You just don’t get it.” Spoken or unspoken by both the parent and the child, why do both parties experience constant choppy and dead spots? Are we both constantly out of range that our lines of communication have been severely affected?
Seeking answers, I made a short trip to my next-door neighbor, an adolescent specialist. Before I transition into that particular conversation, which zoomed in on effective parenting methods, it is important to define her expertise. Adolescent medicine is a subspecialty branch of pediatrics whose focus is directed toward understanding teenagers and their concerns.
How can I help? This was her first line upon seeing me step into her office. Encouraged, I asked if there was a formula on how best to raise children. What followed was a comfortably intense and open discussion on parenting methods, relationship issues between the parent and the child, the tragedy of having an overload of information, and a comparison of how it was then and how it is now. From the start, it was clear to both of us that the topic at hand not only involved biological but parent figures as well.
Authoritarian, permissive, neglectful, and authoritative—these were the parenting styles shared. To which category do you belong? Initially, I was confused between authoritarian and authoritative and was extremely tempted to interrupt. For her, “it is all about a balance between providing support and control.” Instill high control and high support, that is being authoritative and this is the most ideal method to adopt.
“Love with limits.” It is essential that children need to be given rules in black and white and must be made aware that there are limitations. This teaches them independence, the ability to recognize right from wrong, and consequently contributes to building self-esteem and self-confidence. Teach them Christian values. Do not lecture. Be a role model. Your actions, whether consciously done or not, how you treat people and situations, how you react to stressful encounters, how you value honesty and integrity, how you honor your word, and how you show respect are of tremendous influence to a very impressionable child. Values inhaled from childhood play a big role as they grow into their own person.
Listen. Complement the teaching of values by learning how to listen. This was another takeaway from that conversation. We all suffer and are constantly under attack from noise pollution and both parties need to learn to listen. Focus on the word “learn.” As a mother and a doctor for teens, she shared that it took quite a while, a great deal of practice, and colossal attempts to “bite that tongue,” before she acquired the necessary skills of truly listening, and it was never easy. To cap the discussion, she reminded me of the importance of giving children that chance and the space to explain, but to make sure to let them know that you are still the parent and they need to follow.

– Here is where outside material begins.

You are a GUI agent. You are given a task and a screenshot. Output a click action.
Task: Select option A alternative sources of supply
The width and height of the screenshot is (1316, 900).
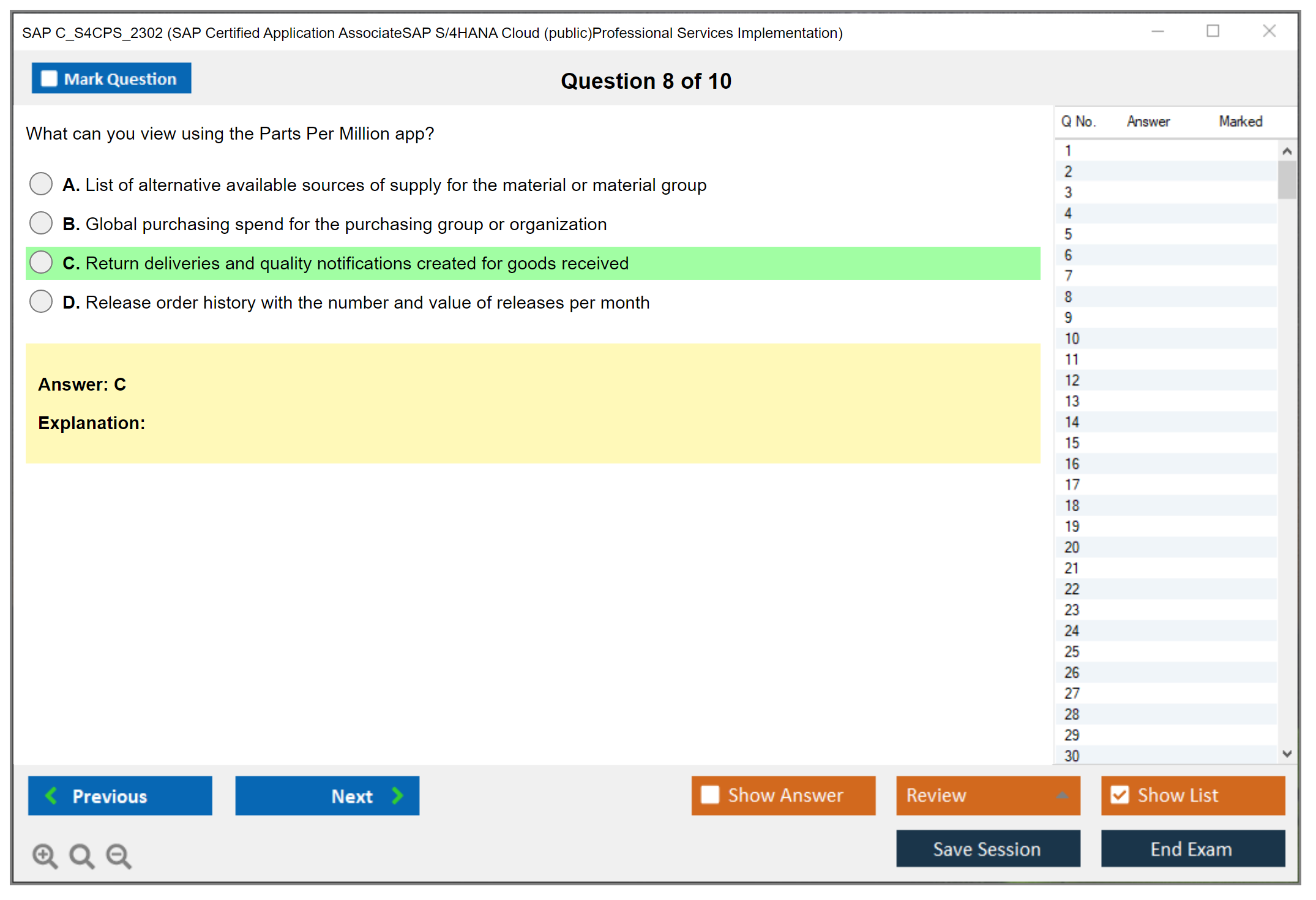coord(41,184)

Stepping back and analyzing what transpired that afternoon, two words rang true. Time and effort. It takes both time and effort to raise children, to work at being that ideal parent, and to start repairing or rebuilding parent-child relationships. It always takes two to make things work.
The gift of time is one of the best, if not the best, forms of nonverbal communication to show you care and to show your love. One can never be too busy. Find opportunities for physical face-to-face time. “Talk to Mom or Dad” is to be included in that tick list. If distance is an issue, make that call or resort to resurrecting snail mail and experience the thrill of sending and receiving precious handwritten letters. Never dodge calls and make it a habit to give surprise visits, and please, ditch texting your parents within the confines of your home. Nothing beats showing up in person.
Message sent from this end.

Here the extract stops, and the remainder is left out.